Aujourd'hui encore, un tiers des Français ne part jamais en vacances. Des inégalités de pratiques qui sont bien sûr le fruit d'inégalités économiques, mais qui sont également liées à des différences sociales et d'éducation.
Si, depuis une trentaine d’années le taux de départ en vacances des familles françaises varie en réalité assez peu -autour de 60%, les inégalités sociales elles aussi, se perpétuent : les riches sont toujours deux fois plus nombreux à partir en vacances que les pauvres.
Et bien sûr ces inégalités sont encore plus criantes lorsque l’on observe de plus près ces pratiques du temps libre. Au-delà de savoir si les personnes partent ou non en vacances, il faut également regarder où ils partent et s’ils partent plus d’une fois dans l’année.
Partir aux sports d’hiver ne concerne qu’une toute petite partie de la population, en dépit de l’omniprésence médiatique qu’occupent ces pratiques. Ainsi, aux premières heures de l’hiver, les pubs pour les stations de ski colonisent arrêts de métro et encarts de magazines alors que cette pratique ne concerne que 7% de la population. Inutile de préciser que partir plus d’une fois par an ne concerne aussi qu’une part très faible de la population.
Pourtant une enquête sortie il y a quelques semaines nous rappelle que partir en vacances constitue un besoin vital pour 55% de la population. L’étude précise d’ailleurs qu’il ne s’agit ni des séjours de santé, ni professionnels, ni linguistiques, ni les fêtes de famille, ni même les pèlerinages. Il s’agit vraiment de séjours de détente et de loisirs. Selon une autre enquête de l’Observatoire national de la pauvreté, les dépenses liées aux vacances sont jugées comme essentielles pour se sentir intégré à la société.
Ces dépenses n’auraient donc rien de superflu mais constitueraient une source d’intégration et de bien être, au même titre que l’achat de produits d’hygiène, de beauté ou même de numérique. Comme l’explique Sandra Hoibian, directrice du Credoc, « dans une société où ces pratiques sont majoritaires, ne pas avoir de téléphone mobile ou le budget nécessaire pour partir en vacances nuit à l’intégration ».
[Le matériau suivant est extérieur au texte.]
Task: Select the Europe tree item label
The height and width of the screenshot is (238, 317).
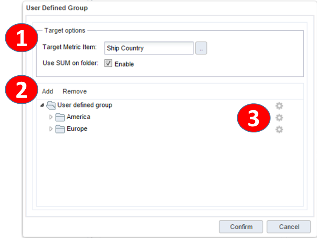Action: click(x=77, y=129)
Malgré ce caractère essentiel, les budgets liés aux vacances sont souvent les premiers à être sacrifiés en cas de difficulté financière. En dépit de leur importance sociale, les dépenses de temps libre restent toujours plus faciles à rogner que celles en matière de santé ou d’alimentation. Quand on parle de se serrer la ceinture, on commence par supprimer les vacances à la plage avant de restreindre les courses du quotidien. Même si les deux ne sont pas nécessairement incompatibles.
Mais ces inégalités ne se limitent pas à des questions financières. Si la question économique est centrale et permet très largement d’expliquer les inégalités de pratiques, elles se cumulent en réalité à des inégalités sociales.
Car bien sûr, il est plus facile de partir deux-trois jours de chez soi lorsque l’on a la maison d’amis ou de famille qui nous attend. Or ces hébergements gratuits concernent avant tout les plus privilégiés dont la famille et les amis ont plus de chance de disposer de maisons secondaires à leur prêter.
Et puis partir sur un coup de tête, quelques jours ou quelques semaines, c’est non seulement une question financière mais c’est aussi une question d’éducation. Ainsi les personnes ayant pris l’habitude, dans leur jeunesse notamment, de partir en vacances ont moins d’appréhension à quitter leur maison, à prévoir une vie hors de chez soi, sans leurs repères, parfois dans une langue étrangère
Pour réduire ces inégalités, il faut donc non seulement mobiliser des aides financières en ciblant particulièrement les classes populaires. Les classes moyennes, souvent salariées, bénéficiant souvent de chèques vacances ou d’aides de leurs employeurs. Mais il est également nécessaire de favoriser l’éducation aux vacances, sur le modèle des colonies de vacances d’autrefois, lieux de découverte et d’éducation populaire pour tous.